Military Resources for Our Veterans
Every Day We Live Free
Our nation began with a revolution to secure “the blessings of life, liberty and the pursuit of happiness.” Every day we live free because of past wars that have been fought and won.
This nation, under God, shall have a new birth of freedom and the government of the people, by the people and for the people shall not perish from the earth.” – Abraham Lincoln, Gettysburg Address
During the Civil War, we were at war with ourselves. World War I was “the war to end all wars.” Pearl Harbor is “a date which will live in infamy,” which began our entry into World War II. The war in Iraq and the war against terrorism are still ever present in our minds.
Wars are fought and won because of one factor: heroes who leave their families and homes. They tread on foreign soil, risking limb and life to serve and protect all we hold dear. We honor these brave men and women. We enjoy our lives because they are willing to risk theirs.
May we honor them and remember their sacrifices not only on Veteran’s Day, but every day we live free. Think of them the next time you vote. Pray for them the next time you kneel down at night. Thank them when you exercise your freedom of speech. But more important than remembering and honoring them would be to serve them.
Many of today’s veterans have trouble finding employment when they re-enter the civilian work force. Veterans who served the military as engineers, electricians, plumbers and heavy equipment operators have valuable skills that would be welcome in the construction industry, an area that also happens to be experiencing a shortage of skilled labor. These skills, however, are not the only skills that attract employers. There are many benefits to hiring veterans based on the following eight skills veterans acquire as they work in the military.

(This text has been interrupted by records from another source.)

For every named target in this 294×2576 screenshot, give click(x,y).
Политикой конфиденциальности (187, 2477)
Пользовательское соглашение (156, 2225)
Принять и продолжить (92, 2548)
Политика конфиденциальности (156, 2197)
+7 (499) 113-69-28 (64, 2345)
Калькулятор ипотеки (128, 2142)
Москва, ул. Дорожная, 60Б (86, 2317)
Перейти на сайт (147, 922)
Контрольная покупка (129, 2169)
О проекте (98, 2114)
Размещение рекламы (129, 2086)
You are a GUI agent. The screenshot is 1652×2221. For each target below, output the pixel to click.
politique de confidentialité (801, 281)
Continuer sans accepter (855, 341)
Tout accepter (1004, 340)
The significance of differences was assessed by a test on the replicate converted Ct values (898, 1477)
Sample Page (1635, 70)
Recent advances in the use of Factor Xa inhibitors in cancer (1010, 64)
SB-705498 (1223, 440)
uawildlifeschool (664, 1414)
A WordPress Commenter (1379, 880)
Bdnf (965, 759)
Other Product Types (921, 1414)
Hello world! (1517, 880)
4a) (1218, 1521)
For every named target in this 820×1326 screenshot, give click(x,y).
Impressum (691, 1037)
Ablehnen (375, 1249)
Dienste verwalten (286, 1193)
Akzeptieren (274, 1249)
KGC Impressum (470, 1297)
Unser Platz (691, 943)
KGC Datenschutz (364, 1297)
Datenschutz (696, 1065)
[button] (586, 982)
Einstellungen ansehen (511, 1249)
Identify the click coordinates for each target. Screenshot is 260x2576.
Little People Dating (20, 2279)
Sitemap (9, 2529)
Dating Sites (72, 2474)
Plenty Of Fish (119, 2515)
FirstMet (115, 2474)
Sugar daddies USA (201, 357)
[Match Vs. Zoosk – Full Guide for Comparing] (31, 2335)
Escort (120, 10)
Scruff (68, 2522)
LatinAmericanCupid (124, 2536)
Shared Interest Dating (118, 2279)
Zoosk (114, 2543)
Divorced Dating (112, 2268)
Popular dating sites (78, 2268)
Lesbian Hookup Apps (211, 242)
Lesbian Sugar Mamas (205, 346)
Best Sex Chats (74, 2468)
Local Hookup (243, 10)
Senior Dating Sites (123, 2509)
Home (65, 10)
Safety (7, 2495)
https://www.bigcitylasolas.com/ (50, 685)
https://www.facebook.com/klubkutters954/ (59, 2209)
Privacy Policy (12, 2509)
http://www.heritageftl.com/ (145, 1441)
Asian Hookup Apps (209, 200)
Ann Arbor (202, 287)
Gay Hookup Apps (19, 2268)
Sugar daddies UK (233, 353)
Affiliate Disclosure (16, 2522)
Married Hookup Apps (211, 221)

Leadership. Military personnel are trained to be leaders, whether through orders given, delegation of authority, motivation or personal example. They are able to exercise judgment and manage resources in the most trying of circumstances.
Teamwork. Veterans understand the importance of teamwork and the responsibility to colleagues.
Skills. Veterans have the ability to learn new tasks and often have military skills that are transferable to civilian jobs.
Pressure. Veterans are used to performing under pressure. They have learned to accomplish assignments in a timely matter, in spite of difficult situations. They are trained to see a task through to completion and to do it well.
Diversity. Veterans are accustomed to working with individuals of diverse races, religions, backgrounds and abilities. They have learned to interact effectively with different types of people.
Procedures. One of the most valuable lessons learned during military service is respect for procedures. Each organization has a framework of hierarchy and procedures that make it effective. Veterans understand this and how it relates to personal accountability.
Integrity. Veterans know the value of hard work and the importance of working together to achieve the common good.
Maturity. Many veterans have proven themselves in combat situations. They have shown endurance and stamina. Some of them have overcome personal disabilities with courage and determination. All these traits foster a high level of personal maturity, even if the person is considered young by most other standards.
As we express our gratitude, we must never forget that the highest appreciation is not to utter words, but to live by them.” – John F. Kennedy
Honor our veterans not only with words, but also by helping them re-enter the civilian life of this grateful nation. We salute you!